An hour ago he would have said Ite!

Three hours ago it would have been Aj!

Yesterday it may not have been intelligible.

His initial reactions are often based on where his head is at the moment, so it's safe to say, even though he was holding a conversation, his mind was wandering somewhere in Germany, far away from Babylon and its dome.

"That hurt!" It didn't, but it'd be too easy for Kanda if he gets away without dealing with the consequences of completely needless fussing.

It's fair, though, because Ravi seems intent on giving him a real reason.
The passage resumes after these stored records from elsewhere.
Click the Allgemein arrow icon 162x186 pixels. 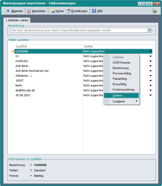click(x=8, y=11)
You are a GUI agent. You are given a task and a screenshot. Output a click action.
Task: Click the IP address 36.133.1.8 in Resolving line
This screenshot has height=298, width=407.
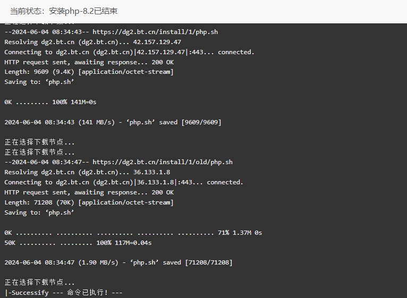click(151, 172)
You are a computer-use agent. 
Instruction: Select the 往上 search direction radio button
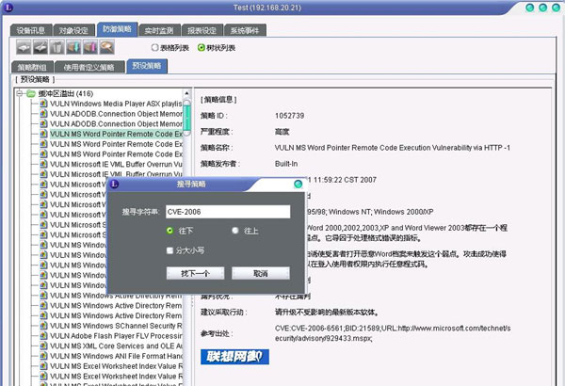(235, 230)
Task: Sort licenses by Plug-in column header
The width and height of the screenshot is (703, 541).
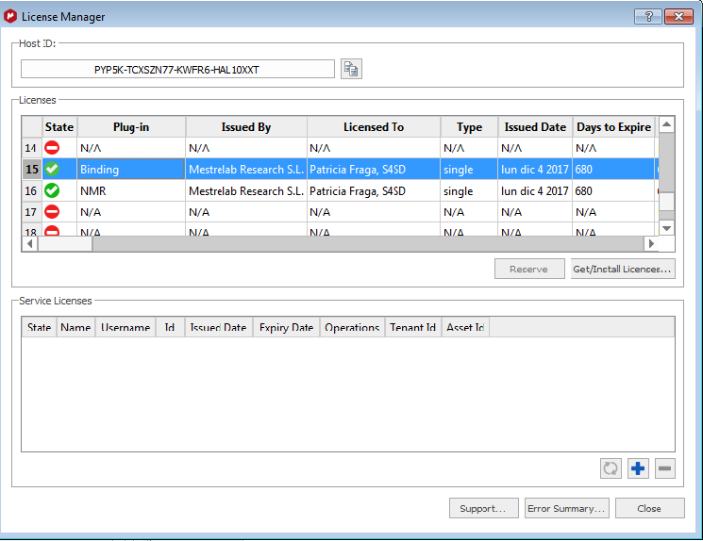Action: pos(130,127)
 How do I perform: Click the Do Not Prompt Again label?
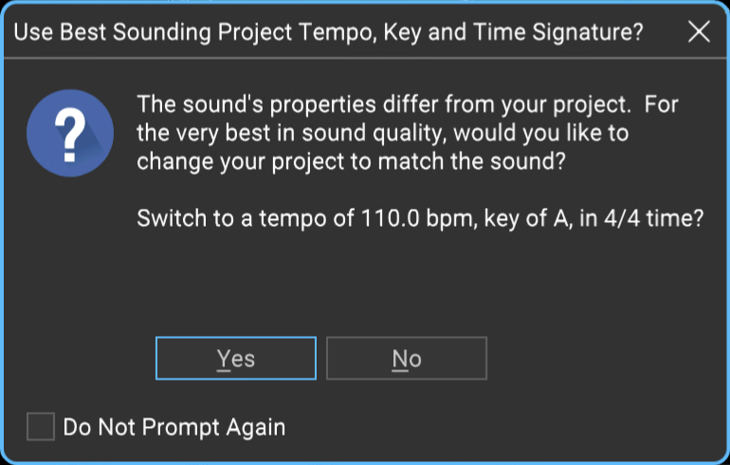[174, 427]
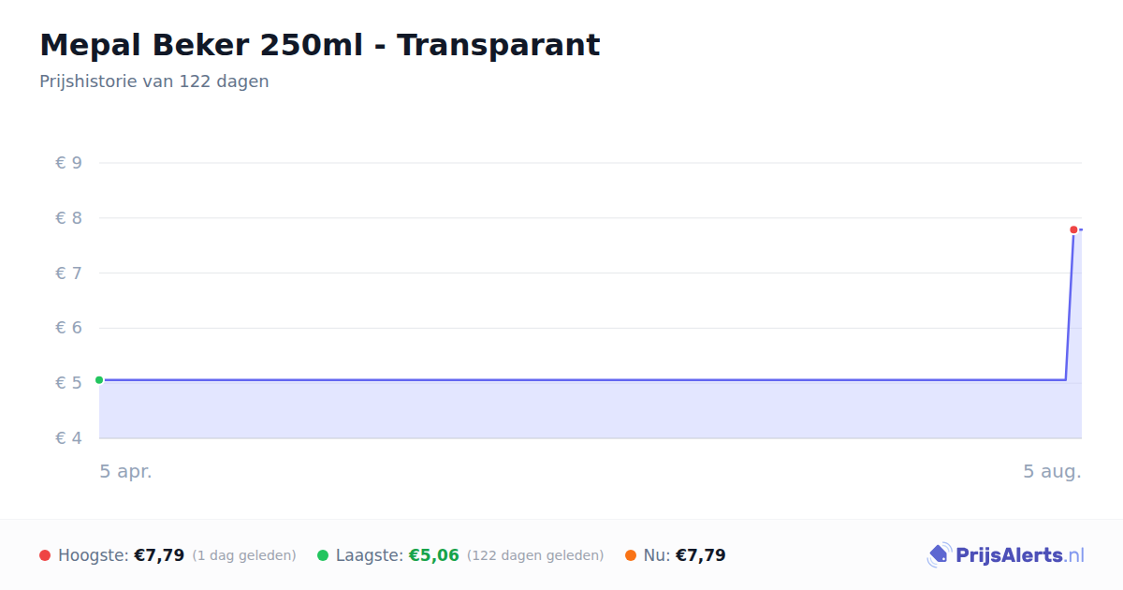The image size is (1123, 590).
Task: Click the € 5 y-axis label
Action: click(x=68, y=383)
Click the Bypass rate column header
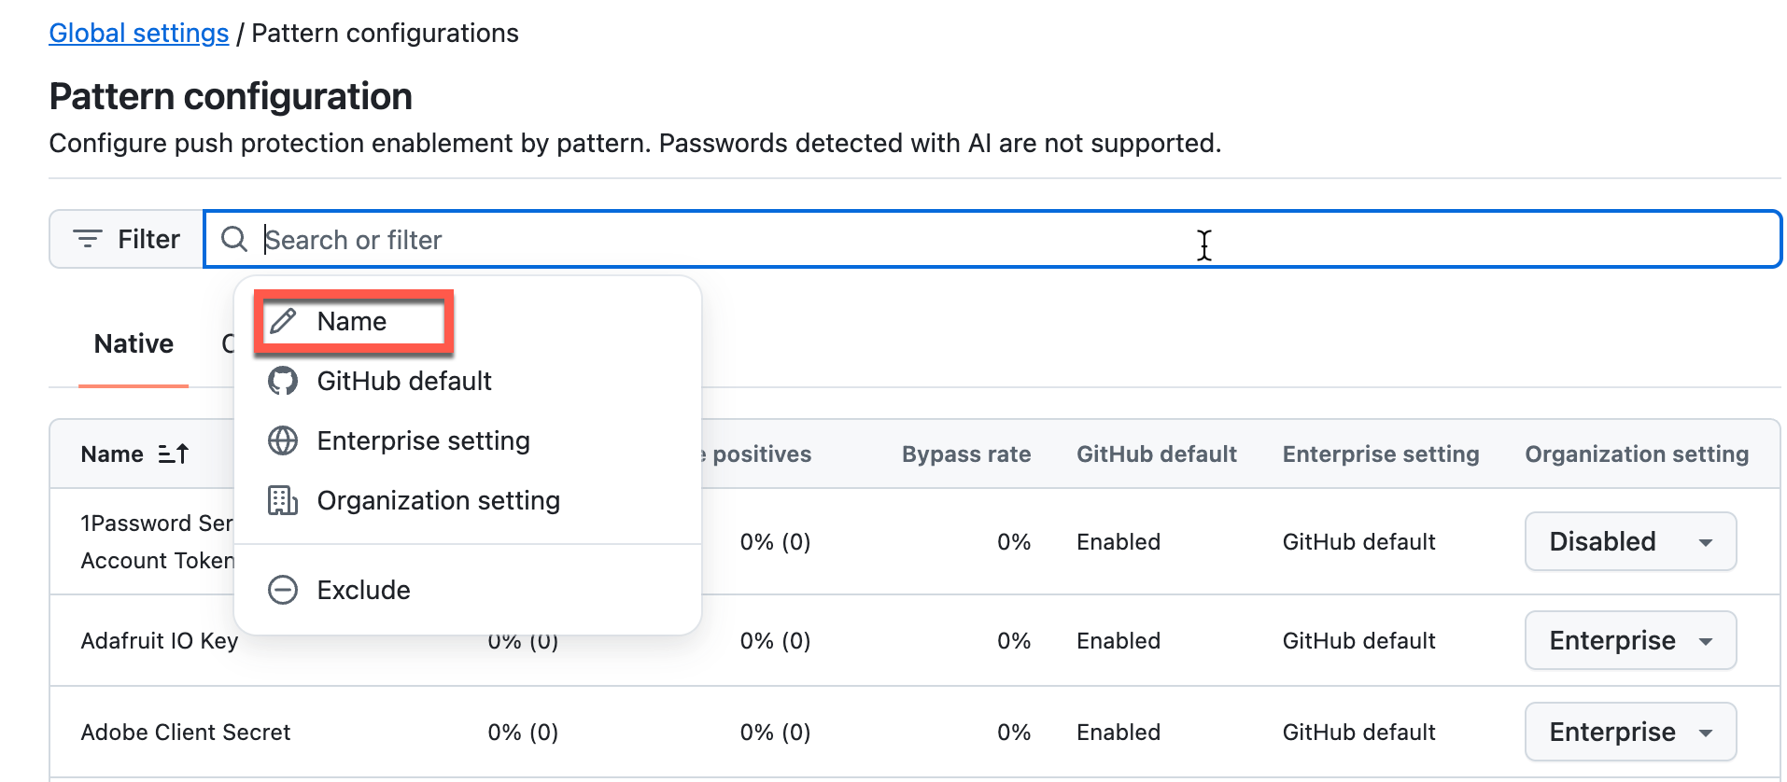 (x=965, y=454)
"Naaaaah~ I was teasin'! When it comes t'that kinda thing, we're really safe for now!" Who's safe for now? It isn't Ravi if he continues this train of conversation. "They've already thought of stuff like that." Because he's aware his rice may eventually find its way on his face, he begins to shovel it in his mouth. In between mouthfuls, he casually mentions, "I've been readin' the books they have here, yeah? An' it seems like it's completely possible and plausible -- 'cept, y'know, there's no way to get guys t'reproduce naturally even if y'could make 'em look like girls! Plus the guys' families will proooobably disown any of their sons who do it..."

To be truthful, the scarf and coat around his neck is starting to get a bit warm: he feels it in his face. That's probably why, for just one moment, he glances at Kanda in the vague, contemplative manner he used to have when he was sixteen, as if trying to figure out if Kanda Yuu really was a guy for real this time.

In a sense, it's good Kanda decided not to mention it.

Mentioning it would start a whole new horrifying line of conversation, like Didja try 'em on?!

To be perfectly fair, he would have asked Allen the same thing.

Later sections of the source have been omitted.